Please retype each of the following items word for word.

(Records from a collection)
-- START --

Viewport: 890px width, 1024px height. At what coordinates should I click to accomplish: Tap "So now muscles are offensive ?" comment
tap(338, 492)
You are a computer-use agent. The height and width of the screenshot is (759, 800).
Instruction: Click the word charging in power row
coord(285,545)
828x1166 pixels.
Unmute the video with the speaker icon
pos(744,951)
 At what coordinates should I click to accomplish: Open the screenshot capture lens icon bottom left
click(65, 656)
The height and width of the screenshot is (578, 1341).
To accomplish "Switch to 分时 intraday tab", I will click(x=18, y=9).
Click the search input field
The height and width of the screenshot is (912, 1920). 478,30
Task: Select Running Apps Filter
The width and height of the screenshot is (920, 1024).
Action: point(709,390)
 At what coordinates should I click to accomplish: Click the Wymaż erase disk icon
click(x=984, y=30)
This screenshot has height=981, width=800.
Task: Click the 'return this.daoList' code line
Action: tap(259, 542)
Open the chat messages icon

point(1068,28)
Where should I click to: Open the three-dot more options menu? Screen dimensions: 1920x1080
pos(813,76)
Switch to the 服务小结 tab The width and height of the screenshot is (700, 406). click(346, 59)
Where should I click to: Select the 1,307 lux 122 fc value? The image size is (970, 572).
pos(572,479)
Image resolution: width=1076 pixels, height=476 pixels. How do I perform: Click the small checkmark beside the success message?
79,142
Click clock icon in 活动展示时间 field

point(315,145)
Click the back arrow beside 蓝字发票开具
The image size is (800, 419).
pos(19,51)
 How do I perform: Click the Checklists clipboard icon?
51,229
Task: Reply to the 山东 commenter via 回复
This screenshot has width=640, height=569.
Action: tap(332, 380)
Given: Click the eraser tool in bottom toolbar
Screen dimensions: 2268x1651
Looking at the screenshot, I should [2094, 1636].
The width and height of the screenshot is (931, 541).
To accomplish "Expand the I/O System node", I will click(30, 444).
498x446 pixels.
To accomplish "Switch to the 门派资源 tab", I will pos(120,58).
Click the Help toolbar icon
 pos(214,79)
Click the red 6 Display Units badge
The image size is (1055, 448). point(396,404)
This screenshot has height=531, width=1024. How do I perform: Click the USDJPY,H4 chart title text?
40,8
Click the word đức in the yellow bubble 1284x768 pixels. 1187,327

-- END --

- **Correct response**:
Viewport: 890px width, 1024px height. At what coordinates should I click to accomplish: Tap "So now muscles are offensive ?" comment
tap(338, 492)
You are a computer-use agent. The height and width of the screenshot is (759, 800).
Instruction: Click the word charging in power row
coord(285,545)
828x1166 pixels.
Unmute the video with the speaker icon
pos(744,951)
 At what coordinates should I click to accomplish: Open the screenshot capture lens icon bottom left
click(65, 656)
The height and width of the screenshot is (578, 1341).
To accomplish "Switch to 分时 intraday tab", I will click(x=18, y=9).
Click the search input field
The height and width of the screenshot is (912, 1920). 478,30
Task: Select Running Apps Filter
The width and height of the screenshot is (920, 1024).
Action: point(709,390)
 At what coordinates should I click to accomplish: Click the Wymaż erase disk icon
click(x=984, y=30)
This screenshot has height=981, width=800.
Task: Click the 'return this.daoList' code line
Action: tap(259, 542)
Open the chat messages icon

point(1068,28)
Where should I click to: Open the three-dot more options menu? Screen dimensions: 1920x1080
pos(813,76)
Switch to the 服务小结 tab The width and height of the screenshot is (700, 406). click(346, 59)
Where should I click to: Select the 1,307 lux 122 fc value? The image size is (970, 572).
pos(572,479)
Image resolution: width=1076 pixels, height=476 pixels. How do I perform: Click the small checkmark beside the success message?
79,142
Click clock icon in 活动展示时间 field

point(315,145)
Click the back arrow beside 蓝字发票开具
The image size is (800, 419).
pos(19,51)
 How do I perform: Click the Checklists clipboard icon?
51,229
Task: Reply to the 山东 commenter via 回复
This screenshot has width=640, height=569.
Action: tap(332, 380)
Given: Click the eraser tool in bottom toolbar
Screen dimensions: 2268x1651
Looking at the screenshot, I should [2094, 1636].
The width and height of the screenshot is (931, 541).
To accomplish "Expand the I/O System node", I will click(30, 444).
498x446 pixels.
To accomplish "Switch to the 门派资源 tab", I will pos(120,58).
Click the Help toolbar icon
 pos(214,79)
Click the red 6 Display Units badge
The image size is (1055, 448). point(396,404)
This screenshot has height=531, width=1024. How do I perform: Click the USDJPY,H4 chart title text?
40,8
Click the word đức in the yellow bubble 1284x768 pixels. 1187,327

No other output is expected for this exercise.